I have 10 GB used on my VVol:
My array has reduced this to 7 GB:
Though as explained above, the VVol VMDK reports 10 GB:
Now, I take a snapshot:
If we look at the array, the volume still reports 7 GB as used and the snapshot is reporting 0 GB. This is because nothing has really changed to the volume, so the snapshot doesn’t really have any differences from the source, so it is not really storing any unique space.
This is also reflected in the VMDK sizes for the data VVol and its snapshot. Snapshots are also represented by VMDKs:
You might say, hey why does 00001 VMDK (which is the snapshot) list the 10 GB not, the original VMDK. This is because when you take the snapshot, VMware switches which VVol the VMDK points to. You are ALWAYS running off of the data VVol. So which ever point-in-time you are running off of is the one that points to the data VVol. So the reporting will change for each individual VMDK depending on snapshot creation, deletion, and restores, but overall it will be the same, because it is just moving between the snapshots.
Like I said, I will write a more in-depth post on this to explain it further.
So the VMDK pointing to the data VVol is 10 GB and the VMDK pointing to the snapshot is 0 GB.

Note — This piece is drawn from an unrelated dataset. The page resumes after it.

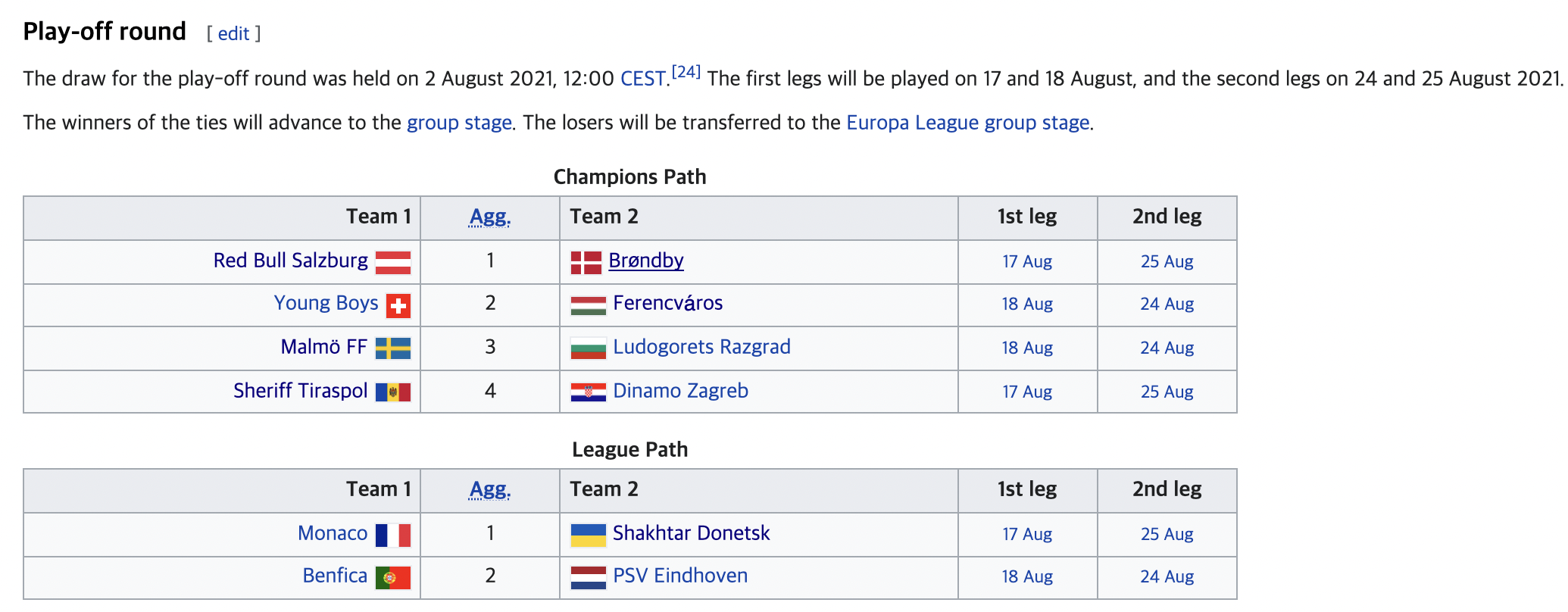Open the edit link for Play-off round

tap(233, 33)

Let’s now delete the data in the NTFS. This will free up the space on the data VVol with UNMAP.
But the snapshot will now be uniquely referencing that space. So after the delete and subsequent automatic UNMAP from Windows, the data VVol (the volume) is reporting essentially no space used, a few KB, and the snapshot now preserves the 7 GB of ISOs I deleted.
This is shown in the VVol datastore too:
There are potential downsides to this, and they basically are the same as the downside listed above for the data VVols. But after quite a lot of thought and talking to a variety of customers, we decided that the preference was to allow capacity use reporting in VVols to enjoy data reduction benefits of snapshots. But keep data VVol space reporting pretty similar to thin virtual disks.
The cool thing about this is that since it isn’t a file system, it can be easily changed. Or it could be an option–do you want to include data reduction reporting in your snapshots? In your data VVols? Both neither? Etc. Something we could look into in the future.
The last part of this series I will dive a bit more into UNMAP and VVols.